The implications are troubling. Our planning hasn't been secretive, but neither has it been publicly announced. The knowledge that the trafficking network still has reach into our operations creates new complications.

"Does this change your mind about the location?" Maggie asks as we pull away from the property.

I consider the question carefully, weighing security concerns against the property's advantages. "No," I finally decide. "It's actually more suitable knowing we're being monitored. Better sight lines, fewer access points, more defensible than the other options."

"Planning for trouble rather than hoping to avoid it," she observes.

"Exactly." I look back at the property as it recedes in the side mirror. "We won't let them dictate what we build or where we build it. That's giving them power they haven't earned."

The encounter reinforces what I already knew—creating this safe house isn't just about providing services. It's an act of defiance against a system that treats women as disposable.

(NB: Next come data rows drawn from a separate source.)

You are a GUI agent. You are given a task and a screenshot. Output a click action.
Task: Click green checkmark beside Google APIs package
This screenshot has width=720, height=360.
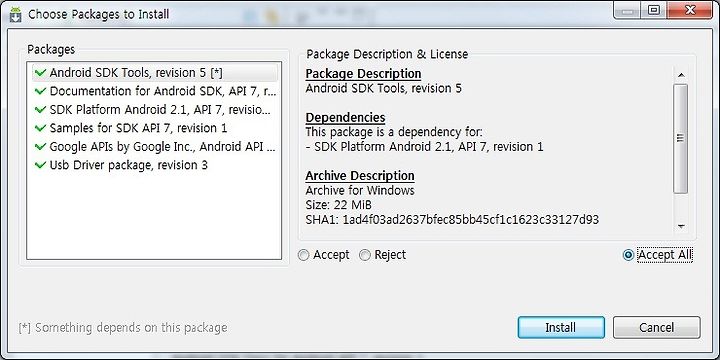tap(40, 146)
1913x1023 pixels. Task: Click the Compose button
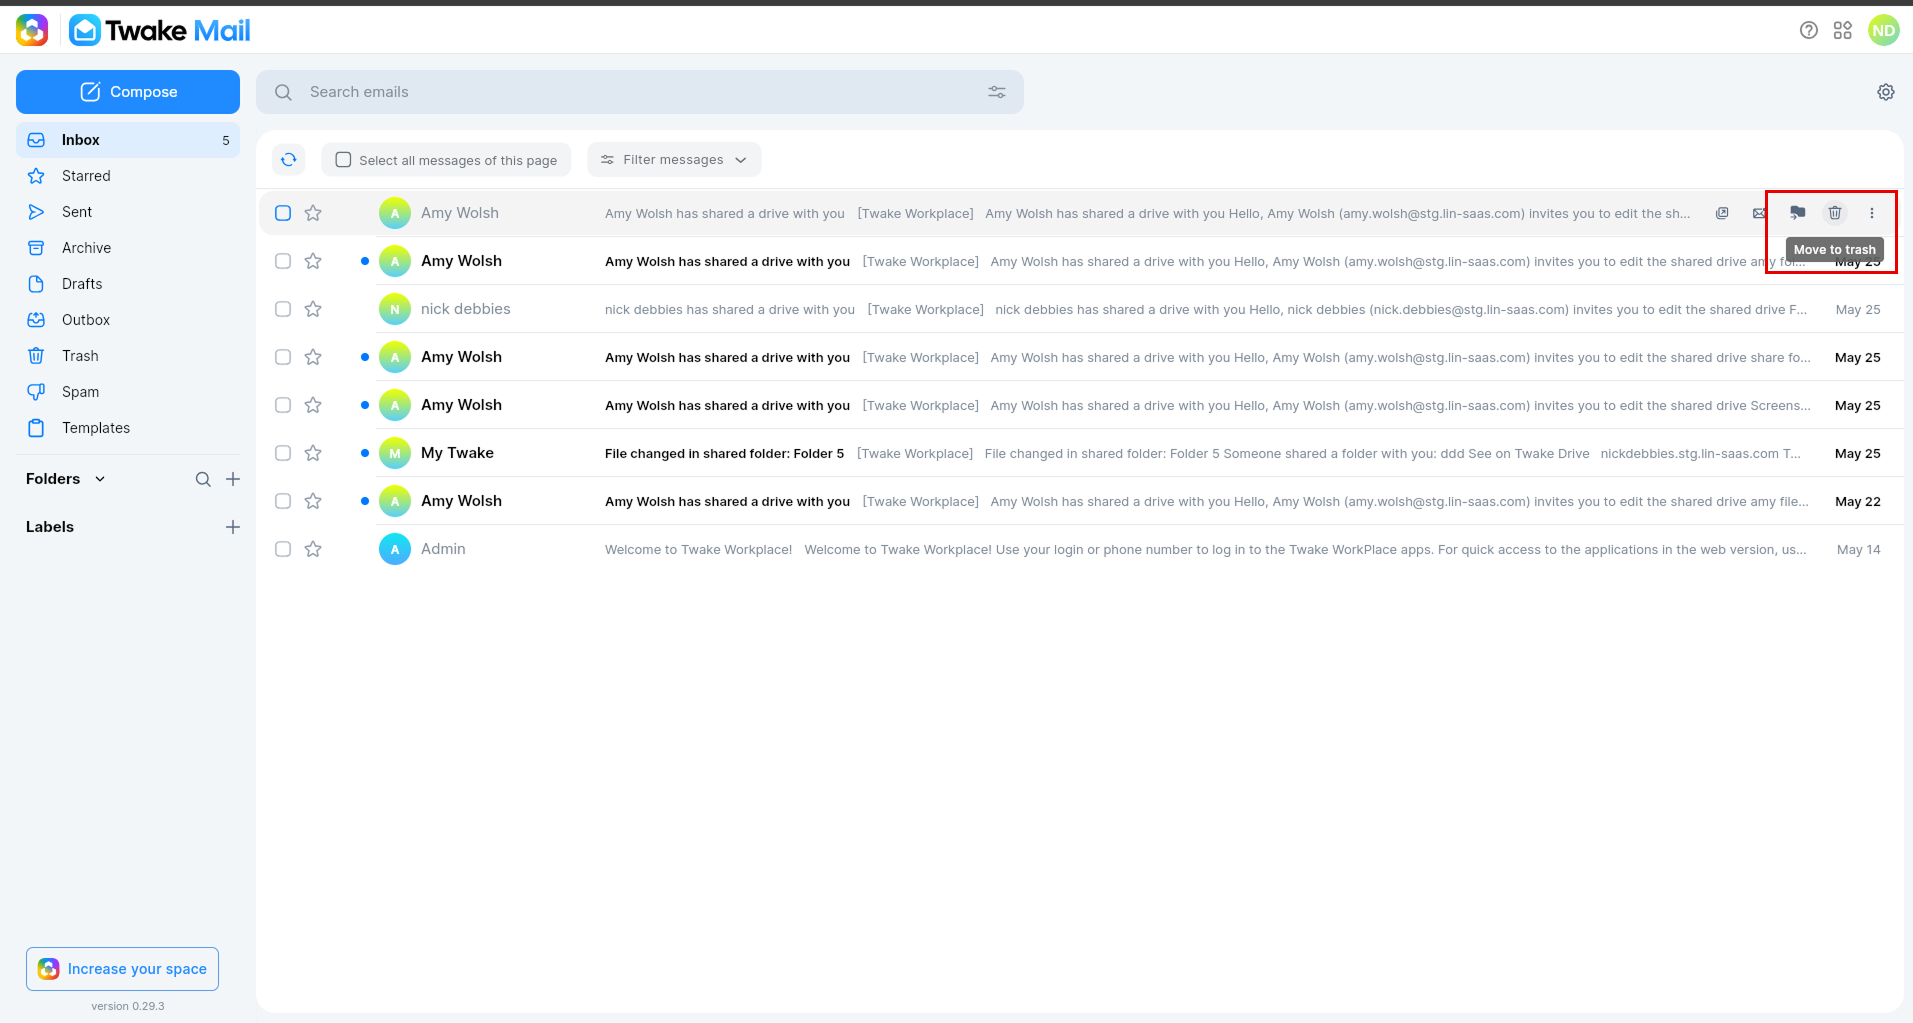pos(128,92)
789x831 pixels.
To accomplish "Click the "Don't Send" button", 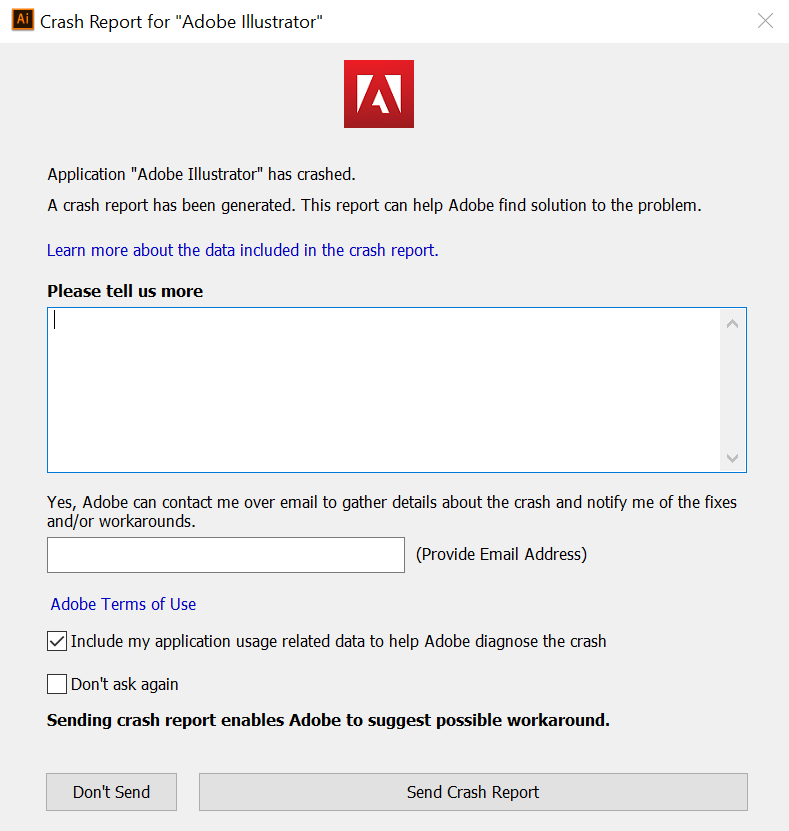I will [x=111, y=792].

A declaration that we will claim space in the world regardless of those who wish us invisible.

"The zoning board requires community-based organizations to have a formal legal structure," explains Catherine Reynolds, the attorney I've engaged to help establish the safe house's legal foundation. "Nonprofit status takes time to secure, but we can begin with a fiscal sponsorship arrangement through an existing organization."

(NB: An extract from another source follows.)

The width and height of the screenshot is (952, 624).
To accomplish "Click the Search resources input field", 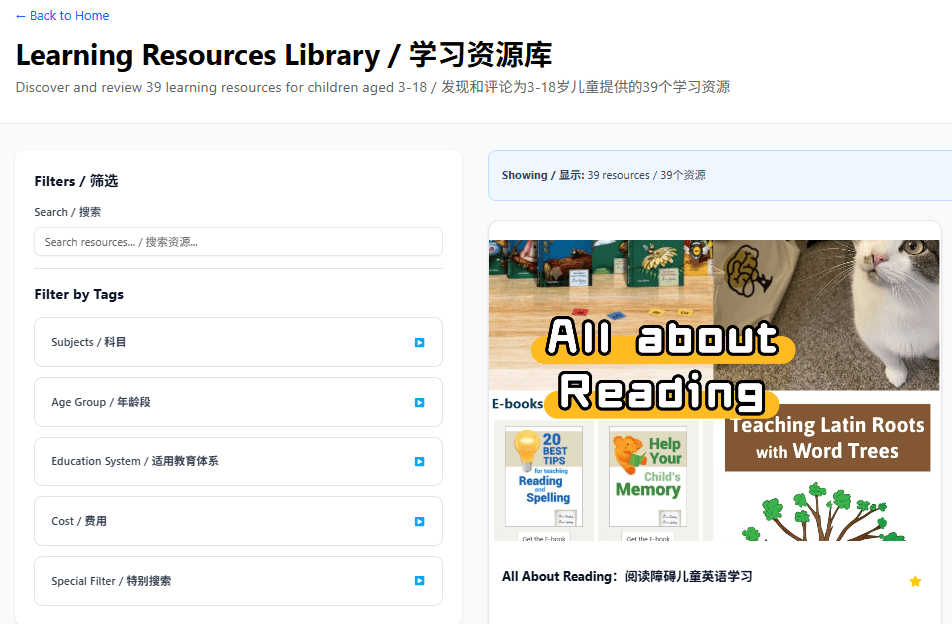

Three of us sit in her downtown office—myself, Maggie, and surprisingly, Nicole Everett, a woman I never expected to see again. Nicole and I were law school classmates before my abduction, casual friends who occasionally studied together. Her appearance in my life again came through pure chance—she spotted me at the courthouse during a preliminary hearing related to the trafficking case.

"The Saints have shell companies that could serve as initial sponsors," Maggie suggests. "Clean business fronts that wouldn't raise red flags."

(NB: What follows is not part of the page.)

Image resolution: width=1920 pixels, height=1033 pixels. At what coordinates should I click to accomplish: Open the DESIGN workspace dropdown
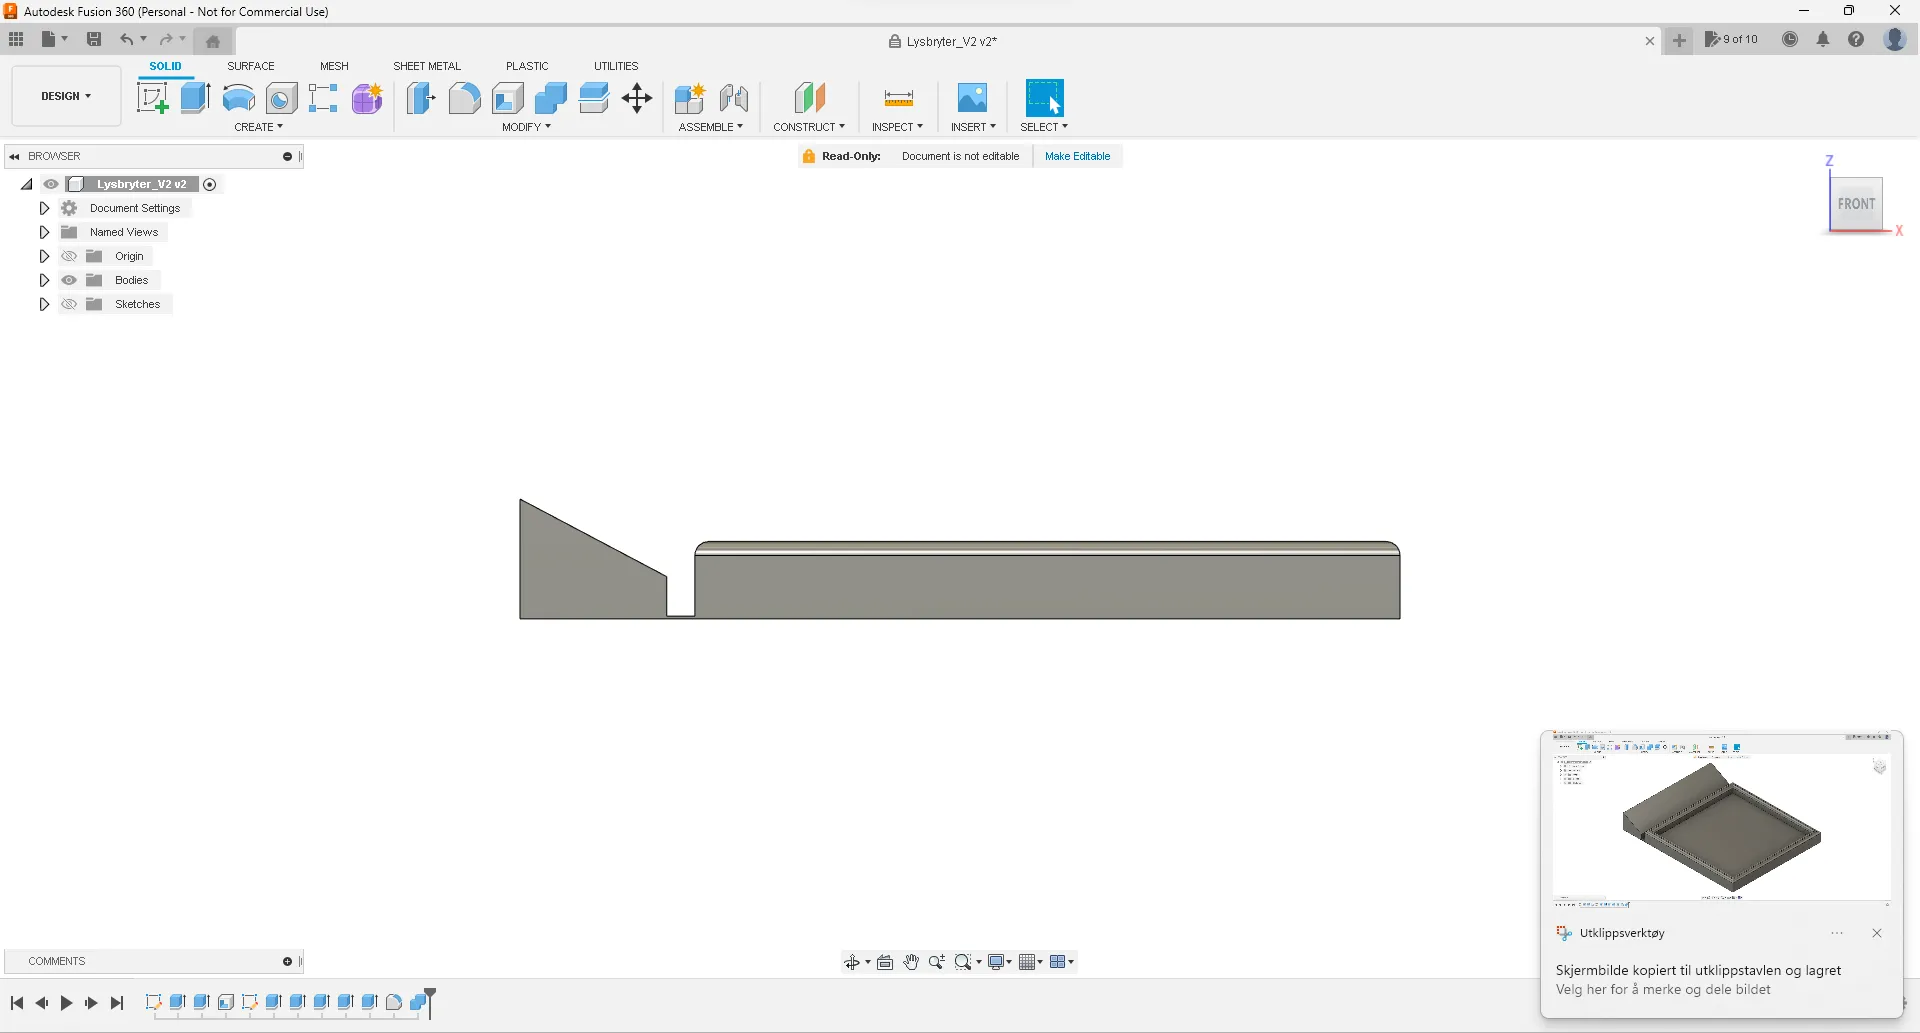66,96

Catherine shakes her head. "Too risky given the ongoing federal case. Any connection to the MC creates vulnerability in the organizational structure."

"What about New Beginnings as sponsor?" I ask. "They're already established, with proper nonprofit status."

"Possible," Catherine acknowledges. "But their mission statement and charter would need amendment to encompass a second location with expanded services."

Nicole, now a practicing attorney specializing in nonprofit law, taps her pen thoughtfully against her legal pad. "What if we create a new entity but partner with an established nonprofit outside the region? Someone without local political entanglements but with relevant experience."

The suggestion has merit. "Like a national trafficking survivors' network?"

"Exactly." Nicole's expression brightens. "I have contacts at the Survivors Justice Coalition. They provide fiscal sponsorship for emerging organizations while full nonprofit status is pending."

For the next hour, we navigate legal complexities that once would have been second nature to me. The formal language of statutes and regulations feels simultaneously familiar and foreign—echoes of the life I once prepared for mingled with the reality of who I've become.

"There's another consideration," Catherine says as we finalize our approach. "Public records. Establishing this organization creates documentation that could expose your location, Cara."

"I'm already exposed," I remind her. "My testimony in the federal case will be public record. This doesn't significantly increase that risk."

"It does make you the visible face of the organization," Nicole points out gently. "There are ways to structure leadership that would keep you involved but less publicly prominent."

The suggestion, though practical, strikes against something fundamental in my emerging sense of purpose. "I appreciate the concern," I tell them both. "But hiding isn't an option I'm willing to consider. Not anymore."

Nicole studies me with an expression I can't quite interpret—perhaps trying to reconcile the determined survivor before her with the law student she once knew. "It's your decision," she acknowledges. "We'll structure the legal framework to provide maximum protection while honoring your choice to be visible."